→ Problem to solve: Please repeat each line below exactly, with no images in the copy.

→ Data to examine:
◇ ◇ ◇ ◇ ◇ ◇ ◇

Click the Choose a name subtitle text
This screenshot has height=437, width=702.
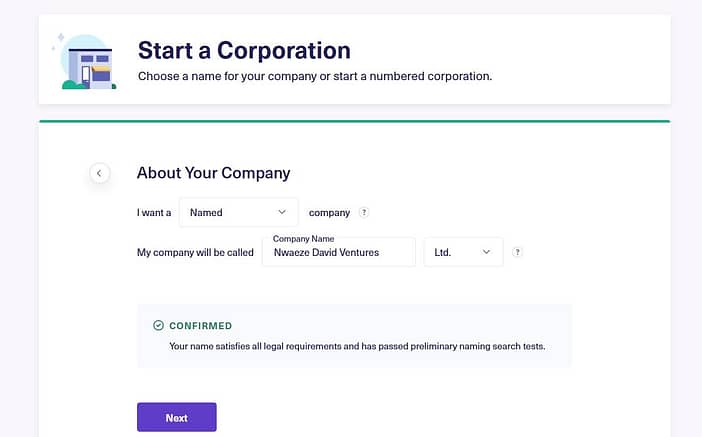click(315, 76)
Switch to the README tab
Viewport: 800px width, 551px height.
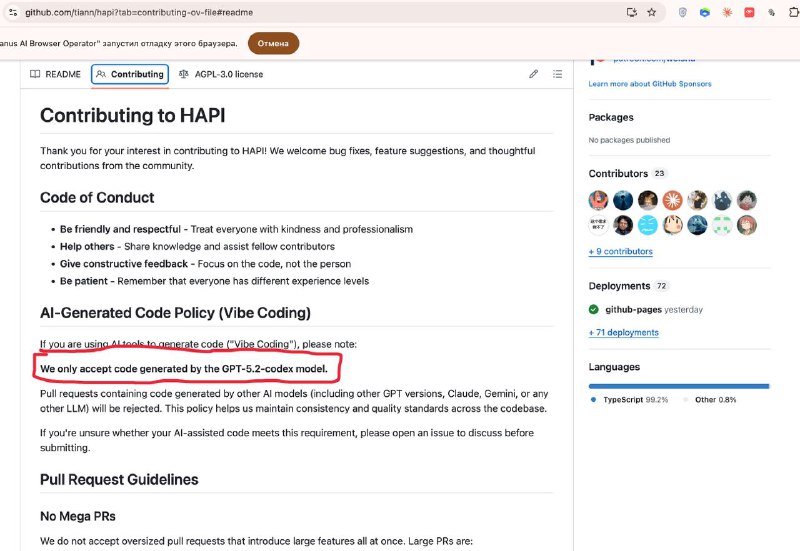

◇ ◇ ◇ ◇ ◇ ◇ ◇

→ Output for this exercise:
Click the Choose a name subtitle text
This screenshot has height=437, width=702.
click(315, 76)
Switch to the README tab
Viewport: 800px width, 551px height.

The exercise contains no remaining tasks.